Given records Block Start
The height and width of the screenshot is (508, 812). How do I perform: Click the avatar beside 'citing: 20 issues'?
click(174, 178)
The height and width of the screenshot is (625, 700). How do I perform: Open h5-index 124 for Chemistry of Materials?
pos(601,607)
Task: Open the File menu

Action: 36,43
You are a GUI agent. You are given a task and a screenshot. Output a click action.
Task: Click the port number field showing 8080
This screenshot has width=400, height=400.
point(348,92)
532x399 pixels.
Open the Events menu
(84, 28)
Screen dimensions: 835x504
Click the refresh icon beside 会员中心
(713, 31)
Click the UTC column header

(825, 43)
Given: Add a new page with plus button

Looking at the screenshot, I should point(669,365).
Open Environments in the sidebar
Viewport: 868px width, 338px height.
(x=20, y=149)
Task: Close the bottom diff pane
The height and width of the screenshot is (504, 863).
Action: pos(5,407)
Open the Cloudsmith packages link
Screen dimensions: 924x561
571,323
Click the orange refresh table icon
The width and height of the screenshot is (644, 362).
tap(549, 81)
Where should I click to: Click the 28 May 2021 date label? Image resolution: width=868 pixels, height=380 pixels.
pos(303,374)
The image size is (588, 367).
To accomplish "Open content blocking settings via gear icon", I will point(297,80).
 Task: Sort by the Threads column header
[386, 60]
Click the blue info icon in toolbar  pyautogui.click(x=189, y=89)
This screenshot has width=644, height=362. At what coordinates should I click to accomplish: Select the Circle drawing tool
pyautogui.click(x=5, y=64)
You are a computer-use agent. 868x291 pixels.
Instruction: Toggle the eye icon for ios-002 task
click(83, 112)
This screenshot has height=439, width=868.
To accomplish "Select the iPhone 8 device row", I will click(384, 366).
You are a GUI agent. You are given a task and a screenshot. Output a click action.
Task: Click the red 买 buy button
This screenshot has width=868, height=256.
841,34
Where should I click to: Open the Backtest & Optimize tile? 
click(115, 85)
Given records Block End
What is needed | Make an exact transcription of the entries above.

Answer space |
The height and width of the screenshot is (508, 812). How do I perform: Click the avatar beside 'citing: 20 issues'?
click(174, 178)
The height and width of the screenshot is (625, 700). How do I perform: Open h5-index 124 for Chemistry of Materials?
pos(601,607)
Task: Open the File menu

Action: 36,43
You are a GUI agent. You are given a task and a screenshot. Output a click action.
Task: Click the port number field showing 8080
This screenshot has width=400, height=400.
point(348,92)
532x399 pixels.
Open the Events menu
(84, 28)
Screen dimensions: 835x504
Click the refresh icon beside 会员中心
(713, 31)
Click the UTC column header

(825, 43)
Given: Add a new page with plus button

Looking at the screenshot, I should point(669,365).
Open Environments in the sidebar
Viewport: 868px width, 338px height.
(x=20, y=149)
Task: Close the bottom diff pane
The height and width of the screenshot is (504, 863).
Action: pos(5,407)
Open the Cloudsmith packages link
Screen dimensions: 924x561
571,323
Click the orange refresh table icon
The width and height of the screenshot is (644, 362).
tap(549, 81)
Where should I click to: Click the 28 May 2021 date label? Image resolution: width=868 pixels, height=380 pixels.
pos(303,374)
The image size is (588, 367).
To accomplish "Open content blocking settings via gear icon", I will point(297,80).
 Task: Sort by the Threads column header
[386, 60]
Click the blue info icon in toolbar  pyautogui.click(x=189, y=89)
This screenshot has width=644, height=362. At what coordinates should I click to accomplish: Select the Circle drawing tool
pyautogui.click(x=5, y=64)
You are a computer-use agent. 868x291 pixels.
Instruction: Toggle the eye icon for ios-002 task
click(83, 112)
This screenshot has height=439, width=868.
To accomplish "Select the iPhone 8 device row", I will click(384, 366).
You are a GUI agent. You are given a task and a screenshot. Output a click action.
Task: Click the red 买 buy button
This screenshot has width=868, height=256.
841,34
Where should I click to: Open the Backtest & Optimize tile? 
click(115, 85)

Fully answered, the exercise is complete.